I think my proposed budget is at home but I do not remember seeing the subsidy decrease. The reason Lakeshore is so expensive is there are extremely nice facilities for less than 100 units. I am not sure they can eliminate the subsidy without having at least some of the rest built out. They are also occupying some unit space with the sales department but I believe they pay a portion of the annual fees for the missing units.


----------



## TravlinDuo (Nov 8, 2017)

The last year our maintenance fee invoice included a developer's subsidy was in 2014.


----------



## Saintsfanfl (Nov 8, 2017)

TravlinDuo said:


> The last year our maintenance fee invoice included a developer's subsidy was in 2014.



What? Do you own at Lakeshore? I assure you that the developer subsidy has existed every year, including the coming year of 2018.


----------



## TravlinDuo (Nov 8, 2017)

Yes we own at MGK and after reading this thread and especially the mention about subsidy, I pulled our maint fee file and the last year the subsidy showed up on the invoice was in 2014.   I just looked at the 2016 budget and see the developer subsidy shown near the bottom, but it was not included as a line item on the maintenance fee invoice.   Have other MGK owners reading this thread reviewed maintenance fee invoices for period 2014-2017 to see if a line item was included on the MF invoices?  If other owners have had the subsidy included on their MF invoices, then I definitely need to call MVC Financial Services group or some other dept tomorrow.


----------



## bazzap (Nov 8, 2017)

Most, if not all, MVC resorts have a large’ish developer subsidy in the early years.
This becomes very clear with the MF increases reflecting the developer subsidy decreases in subsequent years.


----------



## dioxide45 (Nov 9, 2017)

TravlinDuo said:


> Yes we own at MGK and after reading this thread and especially the mention about subsidy, I pulled our maint fee file and the last year the subsidy showed up on the invoice was in 2014.   I just looked at the 2016 budget and see the developer subsidy shown near the bottom, but it was not included as a line item on the maintenance fee invoice.   Have other MGK owners reading this thread reviewed maintenance fee invoices for period 2014-2017 to see if a line item was included on the MF invoices?  If other owners have had the subsidy included on their MF invoices, then I definitely need to call MVC Financial Services group or some other dept tomorrow.


Did they move the subsidy from the MF bill itself and instead put it in the actual line by line budget?


----------



## TravlinDuo (Nov 9, 2017)

Perhaps I'm incorrectly reading the budget... but to me the Premier Plat 3BR unit reads $2,344.68 for 2017 (reference attached 2017 budget doc).  If I'm incorrectly reading the budget, the maintenance fees for same unit without Developer Subsidy would actually be $2,610.71.  However, I find it strange that MF invoices prior to 2014 showed a (credit) line item for the subsidy.


----------



## Saintsfanfl (Nov 9, 2017)

dioxide45 said:


> Did they move the subsidy from the MF bill itself and instead put it in the actual line by line budget?

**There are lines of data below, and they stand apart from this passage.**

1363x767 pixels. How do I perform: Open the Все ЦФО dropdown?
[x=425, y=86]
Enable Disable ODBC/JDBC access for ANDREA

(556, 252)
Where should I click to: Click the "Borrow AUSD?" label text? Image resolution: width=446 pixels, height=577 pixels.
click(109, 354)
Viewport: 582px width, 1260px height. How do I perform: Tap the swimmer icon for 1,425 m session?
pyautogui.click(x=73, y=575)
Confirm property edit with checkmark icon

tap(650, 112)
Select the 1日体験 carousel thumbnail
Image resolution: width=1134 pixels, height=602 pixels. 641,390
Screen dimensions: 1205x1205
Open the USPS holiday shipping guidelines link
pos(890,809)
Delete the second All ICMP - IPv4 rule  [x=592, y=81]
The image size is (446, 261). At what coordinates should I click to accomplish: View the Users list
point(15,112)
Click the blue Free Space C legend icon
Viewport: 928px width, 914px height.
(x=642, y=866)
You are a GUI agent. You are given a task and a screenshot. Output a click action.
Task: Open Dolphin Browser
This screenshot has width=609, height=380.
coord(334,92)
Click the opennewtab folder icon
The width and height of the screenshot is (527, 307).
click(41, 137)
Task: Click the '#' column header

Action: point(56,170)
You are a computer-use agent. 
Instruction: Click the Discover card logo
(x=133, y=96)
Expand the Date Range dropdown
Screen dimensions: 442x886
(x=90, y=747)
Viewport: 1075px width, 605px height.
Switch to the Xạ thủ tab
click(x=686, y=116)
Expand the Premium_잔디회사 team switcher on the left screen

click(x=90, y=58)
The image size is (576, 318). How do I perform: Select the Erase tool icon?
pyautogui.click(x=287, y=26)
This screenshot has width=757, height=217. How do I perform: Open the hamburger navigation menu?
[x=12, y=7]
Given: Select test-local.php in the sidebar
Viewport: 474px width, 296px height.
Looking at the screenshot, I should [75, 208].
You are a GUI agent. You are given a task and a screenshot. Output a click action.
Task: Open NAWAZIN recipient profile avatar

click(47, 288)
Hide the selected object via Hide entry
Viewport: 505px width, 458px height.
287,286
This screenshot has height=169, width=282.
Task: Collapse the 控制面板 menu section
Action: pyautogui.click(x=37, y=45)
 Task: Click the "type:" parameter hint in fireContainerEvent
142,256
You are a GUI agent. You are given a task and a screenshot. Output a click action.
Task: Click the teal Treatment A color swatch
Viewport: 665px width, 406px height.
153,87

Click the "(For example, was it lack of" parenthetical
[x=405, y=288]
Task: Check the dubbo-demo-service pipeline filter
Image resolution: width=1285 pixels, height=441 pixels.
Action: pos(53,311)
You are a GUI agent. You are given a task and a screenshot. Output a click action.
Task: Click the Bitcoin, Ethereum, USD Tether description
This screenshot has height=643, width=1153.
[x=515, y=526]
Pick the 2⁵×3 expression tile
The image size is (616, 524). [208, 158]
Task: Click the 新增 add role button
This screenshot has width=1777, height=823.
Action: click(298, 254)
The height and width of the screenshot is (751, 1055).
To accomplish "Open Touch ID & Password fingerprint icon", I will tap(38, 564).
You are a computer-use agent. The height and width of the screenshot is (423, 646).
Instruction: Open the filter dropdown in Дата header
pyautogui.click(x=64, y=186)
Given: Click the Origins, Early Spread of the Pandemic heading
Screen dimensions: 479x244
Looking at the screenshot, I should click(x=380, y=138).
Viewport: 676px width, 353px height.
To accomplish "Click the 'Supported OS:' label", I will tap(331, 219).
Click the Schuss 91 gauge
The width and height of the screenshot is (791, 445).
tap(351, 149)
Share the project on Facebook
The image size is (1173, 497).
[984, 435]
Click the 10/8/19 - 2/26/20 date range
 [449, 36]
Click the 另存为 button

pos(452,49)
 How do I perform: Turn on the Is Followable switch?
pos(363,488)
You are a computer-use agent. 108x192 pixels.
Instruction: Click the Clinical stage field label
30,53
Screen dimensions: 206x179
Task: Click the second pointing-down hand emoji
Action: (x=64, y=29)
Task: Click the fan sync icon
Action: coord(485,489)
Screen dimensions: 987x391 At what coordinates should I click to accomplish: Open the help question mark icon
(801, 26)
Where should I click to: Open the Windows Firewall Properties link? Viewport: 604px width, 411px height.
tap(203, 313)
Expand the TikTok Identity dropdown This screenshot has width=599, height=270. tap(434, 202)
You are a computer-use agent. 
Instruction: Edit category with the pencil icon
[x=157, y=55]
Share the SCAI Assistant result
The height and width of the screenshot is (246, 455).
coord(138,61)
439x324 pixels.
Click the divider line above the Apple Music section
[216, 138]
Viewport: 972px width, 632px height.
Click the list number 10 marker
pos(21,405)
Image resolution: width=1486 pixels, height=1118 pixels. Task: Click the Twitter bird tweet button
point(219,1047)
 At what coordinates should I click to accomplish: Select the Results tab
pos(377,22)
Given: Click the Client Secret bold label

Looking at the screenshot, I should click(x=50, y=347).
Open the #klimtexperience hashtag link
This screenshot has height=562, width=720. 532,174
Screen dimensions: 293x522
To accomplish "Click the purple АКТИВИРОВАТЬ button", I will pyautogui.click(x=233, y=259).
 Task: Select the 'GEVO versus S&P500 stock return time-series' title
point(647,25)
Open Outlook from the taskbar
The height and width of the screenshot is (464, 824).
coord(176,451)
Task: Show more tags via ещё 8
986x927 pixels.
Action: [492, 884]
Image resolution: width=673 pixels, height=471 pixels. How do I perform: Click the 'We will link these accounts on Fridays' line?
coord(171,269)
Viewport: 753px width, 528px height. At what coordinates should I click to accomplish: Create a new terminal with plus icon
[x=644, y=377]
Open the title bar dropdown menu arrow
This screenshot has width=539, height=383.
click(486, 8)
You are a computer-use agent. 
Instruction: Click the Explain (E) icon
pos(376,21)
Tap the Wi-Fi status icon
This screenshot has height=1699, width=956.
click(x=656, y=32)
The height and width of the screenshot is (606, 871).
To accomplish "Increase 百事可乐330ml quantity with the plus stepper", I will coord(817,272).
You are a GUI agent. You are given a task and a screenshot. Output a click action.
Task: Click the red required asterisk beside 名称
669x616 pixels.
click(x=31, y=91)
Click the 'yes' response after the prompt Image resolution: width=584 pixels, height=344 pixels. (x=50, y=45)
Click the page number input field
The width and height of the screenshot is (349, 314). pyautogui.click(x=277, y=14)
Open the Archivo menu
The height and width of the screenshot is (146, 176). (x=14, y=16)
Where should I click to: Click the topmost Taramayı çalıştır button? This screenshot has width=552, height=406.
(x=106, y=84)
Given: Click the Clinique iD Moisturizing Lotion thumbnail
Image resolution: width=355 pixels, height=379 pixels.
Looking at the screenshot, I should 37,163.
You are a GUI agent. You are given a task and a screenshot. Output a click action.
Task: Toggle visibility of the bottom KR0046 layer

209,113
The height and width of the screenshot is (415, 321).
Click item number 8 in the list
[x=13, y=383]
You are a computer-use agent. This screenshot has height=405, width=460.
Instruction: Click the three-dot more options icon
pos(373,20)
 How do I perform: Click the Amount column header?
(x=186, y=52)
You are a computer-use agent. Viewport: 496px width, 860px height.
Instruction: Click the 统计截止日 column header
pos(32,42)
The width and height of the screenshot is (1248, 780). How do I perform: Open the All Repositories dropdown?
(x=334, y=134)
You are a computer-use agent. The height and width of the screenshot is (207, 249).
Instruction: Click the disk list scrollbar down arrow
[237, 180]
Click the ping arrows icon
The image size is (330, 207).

Apparently that is what they did. I did not own back then. Perhaps they removed it as a line item on the bill in preparation for eliminating it down the road. Not sure it matters that much but less people would notice.


----------



## capjak (Nov 9, 2017)

I am purchasing a 2 bedroom deluxe at Lakeshore for $2450 plus closing $295 transfer of $120


----------



## Saintsfanfl (Nov 9, 2017)

capjak said:


> I am purchasing a 2 bedroom deluxe at Lakeshore for $2450 plus closing $295 transfer of $120



That is a pretty good price. The prices have really come down. I had waited 3 years to buy a unit(any unit) for less than $5k all-in and finally bought a standard 2BR premier platinum a year and a half ago.

The deluxe is a very versatile unit. You can either book the 2BR townhome or the 2BR double master lock-off which deposits into II as two 1BR units. If locking off and depositing is desired then the 2BR deluxe will trade better than the 3BR. Not much difference between a 1BR and a 2BR but there is a big difference between a studio and a 1BR.


----------



## dioxide45 (Nov 9, 2017)

TravlinDuo said:


> Perhaps I'm incorrectly reading the budget... but to me the Premier Plat 3BR unit reads $2,344.68 for 2017 (reference attached 2017 budget doc).  If I'm incorrectly reading the budget, the maintenance fees for same unit without Developer Subsidy would actually be $2,610.71.  However, I find it strange that MF invoices prior to 2014 showed a (credit) line item for the subsidy.


If I am reading this correctly. It also looks like Marriott only pays about $900 per unit for nine units that they are using for the sales center. It seems that the $900 is annually? So it would seem they are only paying about $8100 a year for the entire floor that their sales center sits on? Pretty sweet deal.


----------



## Saintsfanfl (Nov 9, 2017)

dioxide45 said:


> If I am reading this correctly. It also looks like Marriott only pays about $900 per unit for nine units that they are using for the sales center. It seems that the $900 is annually? So it would seem they are only paying about $8100 a year for the entire floor that their sales center sits on? Pretty sweet deal.



Exactly. Since they seem to have the power to pay based on what they use versus what someone else would have to pay they end up paying less than the rest of us. If only real timeshare owners could pay based on what they claim they use versus what they are forced to pay....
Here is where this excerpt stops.